La campagna di vaccinazione, già partita in Sicilia per magistrati e avvocati, rimane così a metà, anche se chi ha già ricevuto la prima dose AstraZeneca avrà regolarmente la seconda, fra tre mesi. L’Anm «esprime sorpresa e rammarico per l’inattesa sospensione dell’avviata campagna di vaccinazione, che nel settore giustizia, per magistrati, personale amministrativo e avvocati, rischia di vanificare, con differenziazioni tanto casuali quanto disfunzionali, lo stesso obiettivo che la campagna correttamente si prefiggeva, ossia la dovuta attenzione a un servizio essenziale che oggi risulta invece escluso dal piano strategico nazionale».

L’Anm aggiunge: «Siamo convinti che sia indispensabile un ripensamento da parte delle autorità preposte e che si debba procedere a un immediato ripristino della campagna di vaccinazione già avviata nell’esclusivo interesse di tutti i cittadini che ogni giorno affollano le aule di giustizia, anche in tempi di pandemia». Sic! E, sulla stessa lunghezza d’onda, anche gli avvocati con qualcuno ha addirittura paventato un ricorso al Tar (Tribunale amministrativo regionale) per far revocare il blocco della vaccinazione per la loro categoria. Incredibile, ma tutto vero.
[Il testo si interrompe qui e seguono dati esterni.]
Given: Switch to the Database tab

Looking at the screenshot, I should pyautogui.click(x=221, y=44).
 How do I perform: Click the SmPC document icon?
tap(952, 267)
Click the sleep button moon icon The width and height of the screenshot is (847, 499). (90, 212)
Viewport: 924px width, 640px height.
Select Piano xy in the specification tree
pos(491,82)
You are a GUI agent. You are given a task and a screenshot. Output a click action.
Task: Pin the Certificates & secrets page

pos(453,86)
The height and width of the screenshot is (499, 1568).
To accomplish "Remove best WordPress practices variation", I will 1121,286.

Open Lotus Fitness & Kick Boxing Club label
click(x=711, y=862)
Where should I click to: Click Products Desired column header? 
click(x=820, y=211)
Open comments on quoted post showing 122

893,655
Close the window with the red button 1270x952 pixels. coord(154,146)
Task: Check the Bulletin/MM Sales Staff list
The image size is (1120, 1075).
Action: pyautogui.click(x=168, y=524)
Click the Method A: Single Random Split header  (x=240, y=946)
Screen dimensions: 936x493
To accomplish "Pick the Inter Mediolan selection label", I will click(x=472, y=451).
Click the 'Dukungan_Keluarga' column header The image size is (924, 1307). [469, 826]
Vero anche il fatto che ben otto magistrati della Dna (Direzione Nazionale Antimafia) sono riusciti a farsi vaccinare all’aeroporto di Fiumicino, provocando una polemica che non si è ancora risolta, tra la Dna, e la Croce Rossa Italiana. Intanto diciamo chi sono questi otto magistrati della Dna che sono riusciti a vaccinarsi pur non avendone diritto: Marco Del Gaudio, Antonio Laudati, Roberto Pennisi, Domenico Gozzo e Maria Vittoria De Simone. Quest’ultima è una dei vice del procuratore Federico Cafiero De Raho che presiede la struttura Antimafia. I pm hanno tra i 53 e i 67 anni e hanno ricevuto la dose nell’hub di Fiumicino divenuto il simbolo della campagna vaccinale in Italia dopo la visita del premier Draghi di alcuni giorni fa.

Ma come hanno fatto? E da qui la polemica tra Dna e Cri. «Questa è una vicenda alla luce del sole. Non c’è stato nessun tipo di furbizia o sotterfugio», ha affermato il procuratore Cafiero De Raho.  Che ha aggiunto: «Oltre a quelli con diritto legato a situazioni personali – dice Cafiero De Raho — , altri magistrati della Dna, che provengono da regioni dove le vaccinazioni per i magistrati erano già previste, come la Puglia, Sicilia e altre regioni del nord, hanno proceduto con la vaccinazione in accordo con le Aziende sanitarie del loro territorio».  Insomma De Raho ha qualche difficoltà a chiarire questa vicenda dalla quale in qualche modo ha preso le distanze. «È stata offerta questa possibilità ad alcuni colleghi – ha affermato De Raho – che viaggiano ripetutamente tra Roma e altre. Hanno avuto l’indicazione di poter godere della vaccinazione. La Asl ha ritenuto che i magistrati potessero vaccinarsi in quanto svolgono un servizio essenziale».

Ma le Asl romane e la Cri smentiscono di avere autorizzato la vaccinazione dei magistrati della Dna e chiariscono che possa essersi trattato di un errore perché in quel giorno venivano vaccinati gli investigatori della Dia (direzione investigativa antimafia) e questo avrebbe potuto provocare una confusione con la Dna (Direzione Nazionale Antimafia). Insomma un vero e proprio squallore dal quale non è rimasto fuori l’Ordine dei Giornalisti che per bocca del suo presidente, Verna, ha appoggiato la richiesta di magistrati ed avvocati invocando anche la vaccinazione per i giornalisti. «Chiediamo che sia valutato con attenzione il momento di quando tocchi a chi fa informazione, in particolar modo a chi svolge servizio esterno».